‘Iron Island’ shows a society just barely adrift
The inhabitants of the Iron Island, in Iranian filmmaker Mohammad Rasoulof’s film of the same name, are adrift in more ways than they know.
There is no mistaking, of course, how physically castoff they are. Their home is a decrepit oil tanker anchored in the Persian Gulf. For some of the younger ones, it is the only home they have ever known. If there were any doubts that the people, like the ship, have been abandoned, land is visible from the home on which they float; Iran is just a few hundred yards away.What the residents – a hundred, or maybe a few hundred, the group is never organized enough to provide a clear picture of their numbers – probably don’t suspect is how badly they are being cut adrift by their own leader. Captain Nemat (Ali Nasirian) conveys all the authority of being fully in control of his ship. Much of the first of “Iron Island” follows Nemat around as he casually – but thoughtlessly and often with obvious contradictions – dispenses advice, instructions and encouragement to his charges. Nemat also hands out ointments and pills to those complaining of various maladies. These medicines are produced from the pockets of his sports jacket, giving the impression that they are placebos, or worse.Captain Nemat is not the supreme onboard authority that he projects, however. He doesn’t own the ship, but is himself a mere renter. The true owners have informed him that they plan to retake possession, an eventuality he doesn’t readily share with his tenants. Beyond the property laws of man, there are the laws of nature to contend with: The ship is sinking, a problem which Nemat both denies and frets over.Instead of dealing head-on with reality, Nemat makes sure that his microcosmic society continues running, with utmost efficiency, toward inevitable disaster. The crude economy is built on two assets in dwindling supply: the tanker’s oil reserves and the scrap metal stripped from its innards, both of which are sold to on-land buyers. The process by which they do this is comical; indeed, there is a thread of absurdist humor that runs through the film. Education is handled with a similar lack of long-term thinking; the classroom is packed, supplies are minimal, and Nemat’s support of the school consists mostly of lip service.

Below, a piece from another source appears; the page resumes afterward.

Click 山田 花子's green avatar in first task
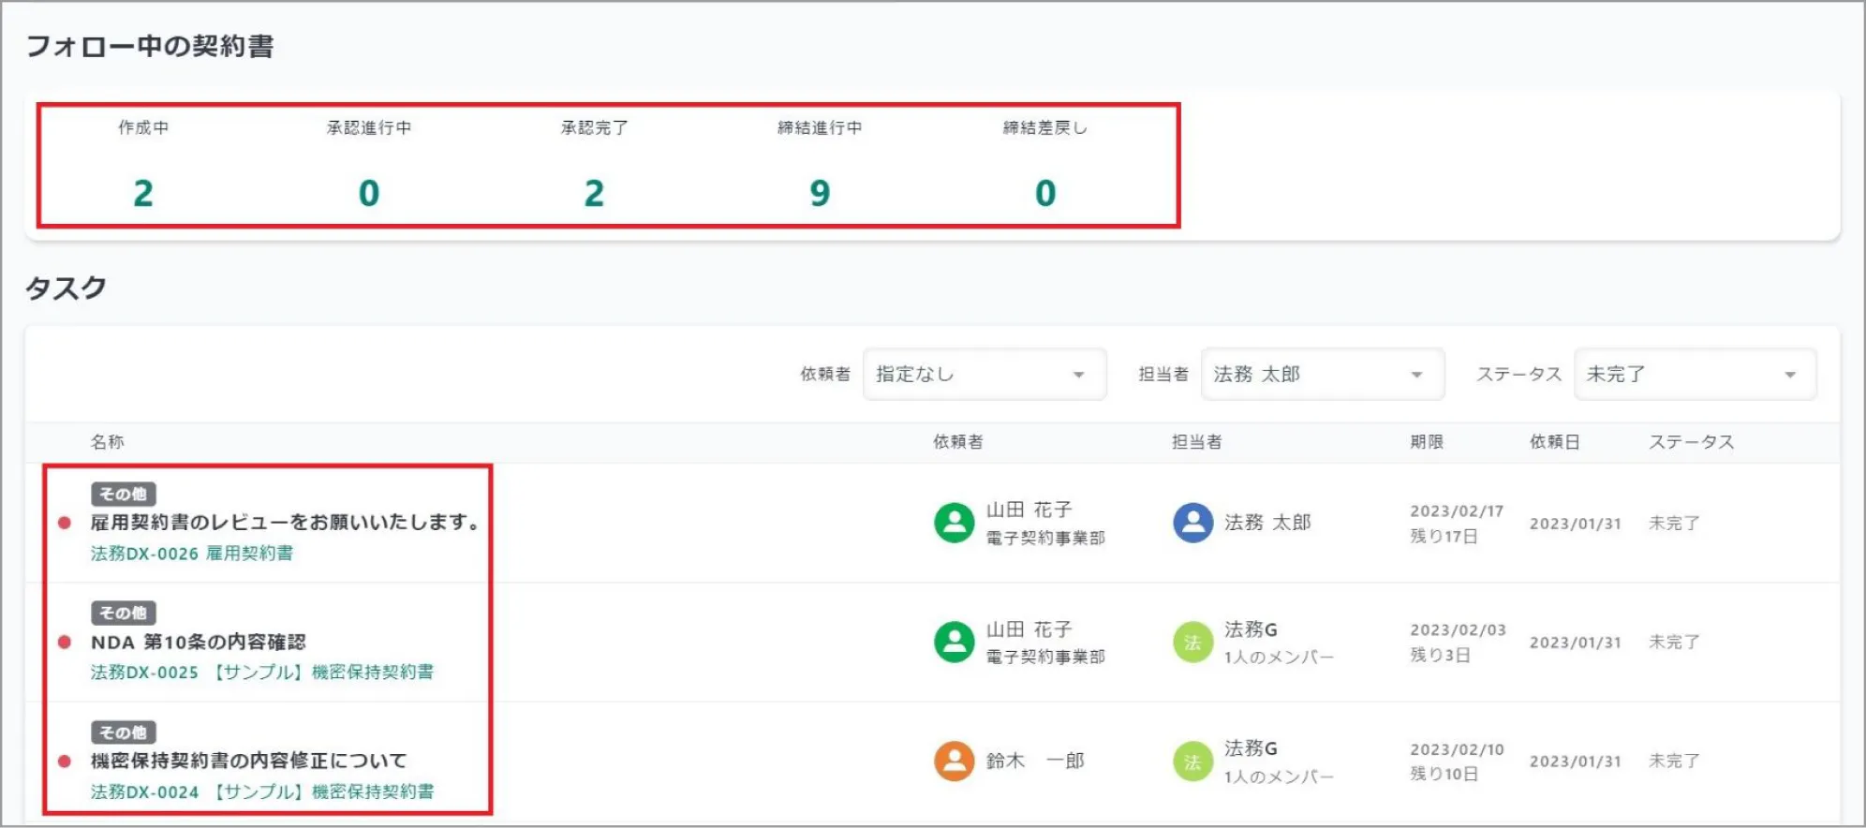Viewport: 1866px width, 828px height. 954,523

The justice system can be brutal, as evidenced in the punishment handed out to a young boy who has shown romantic interest in the wrong girl. Health care is an afterthought. The communications system consists of one communal cell phone.If this general picture rings any bells, it should. “Iron Island” is a critical allegory, particularly of Iran and the Middle East, but applicable to most any modern society. The ship’s residents, on the bottom rung of society, are utterly powerless to improve their lives. They are kept in the dark by a leader – himself manipulated by outside forces – who gains his sense of power not by opening up opportunities, but by keeping a closed fist on everything that happens under his watch. The two great paths forward – education and the economy – are maintained as dead-end roads. Meanwhile, the daily requirements of the common people are kept just barely satisfied.The flip side of “Iron Island” is its revelation of the will to adapt and survive. The ship’s residents are deprived. Yet they remain orderly, reasonably productive, and even hopeful and trusting.In fact, Nemat does lead his people off the ship. With money gathered from his tenants, Nemat arranges the purchase of a plot of land – a barren piece of Iranian desert. His people, displaced from their floating abode, shrug and begin the process of scratching out a life and building a society out of the new scraps they have been given.